Mills Up For Grabs?
By Jennifer Marks -- Home Textiles Today, 11/15/2004 12:00:00 AM
Here's a thought to chew on. Could it be possible within the year the big three textiles mills could all come under new ownership?
First, the case of WestPoint Stevens. High-profile financial engineer Carl Icahn is now said to hold about one-third of the mill's first-lien bank debt as well as a chunk of second-lien debt. Holders of secured bank debt, as opposed to bond holders, are first in line when it comes to getting something in a bankruptcy restructuring, usually exchanging their bank debt for common stock.
WestPoint is aiming for a first quarter 2005 emergence from bankruptcy, and company executives have said previously that they would prefer to operate as a private entity, if possible. Could Icahn be WestPoint's Big Daddy?

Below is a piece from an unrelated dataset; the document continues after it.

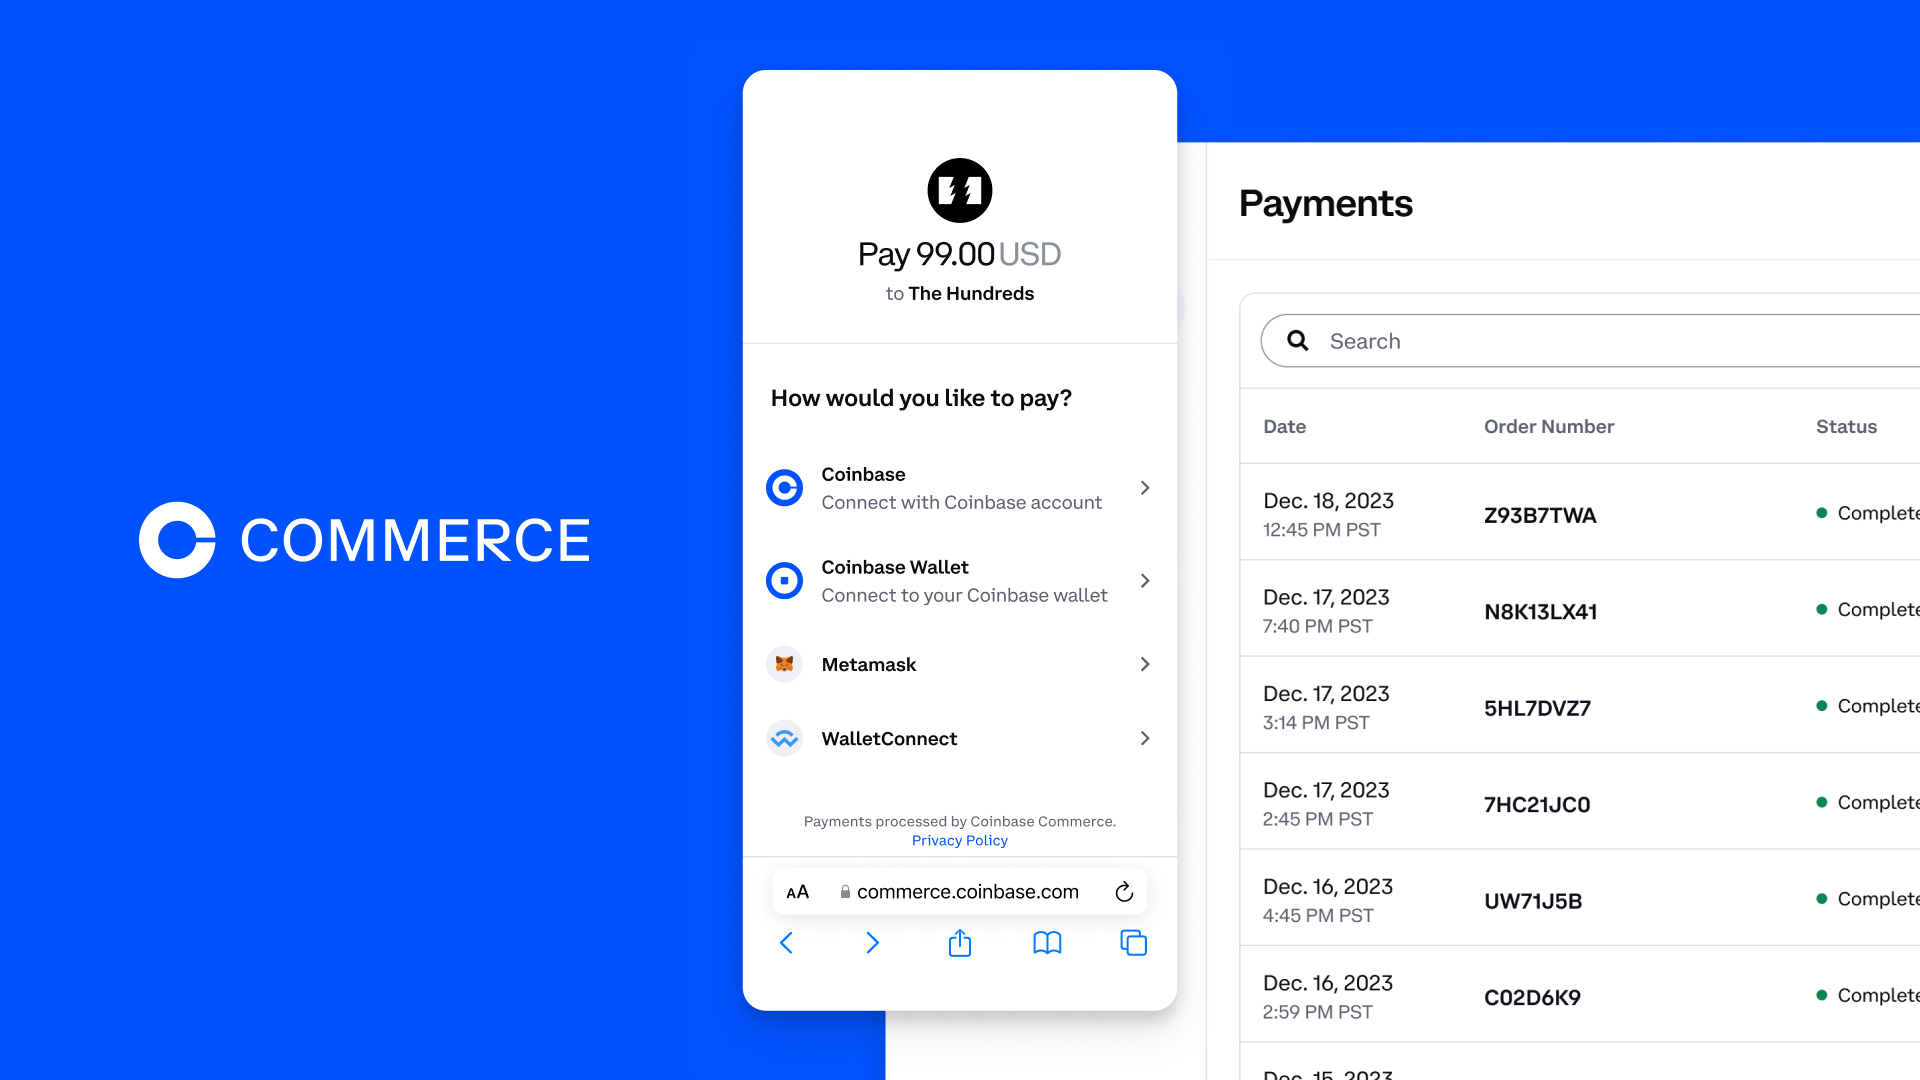Image resolution: width=1920 pixels, height=1080 pixels.
Task: Toggle the WalletConnect payment method
Action: (x=960, y=737)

Dan River, which has been operating under Chapter 11 protection since this past March, recently said it could emerge from bankruptcy as early as January with a much cleaner balance sheet and a new, $10 million senior secured credit facility on top of an existing $110 million debtor-in-possession revolving credit facility and a $35 million DIP term loan.
All but written off for dead by many in the industry —even before it entered bankruptcy — Dan River is now the subject of armchair speculation. Could it attract the attention of a turnaround financier like Wilbur Ross, who began putting together a U.S. textiles empire by snapping up Burlington Industries in late 2001 and Cone Mills in March as each of them came out of bankruptcy?
Finally, there is the case of Springs Industries — the country's largest home textiles company. This is where the whispering classes (i.e., the financial types) are really having a field day.
When Springs went private, the plan to was to double sales and come back into the market with an IPO, probably in 2005. The environment isn't looking too IPO-friendly for textiles companies these days. So, the thinking goes, selling out becomes a possible alternative.
Ross's name surfaces here as well. As does the notion that a large overseas company might acquire the business — even possibly Springs' joint venture partner Coteminas, the largest textiles manufacturer in Brazil.
All of that said, one must acknowledge that would-be investors do a lot more tire-kicking than they ever sink into deal-making. But with 2005 setting up as a year of profound change for the industry, it's likely that at least one of these companies could change ownership. And thus will unfold yet another chapter, perhaps the enduring one, in the annals of U.S. home textiles manufacturing.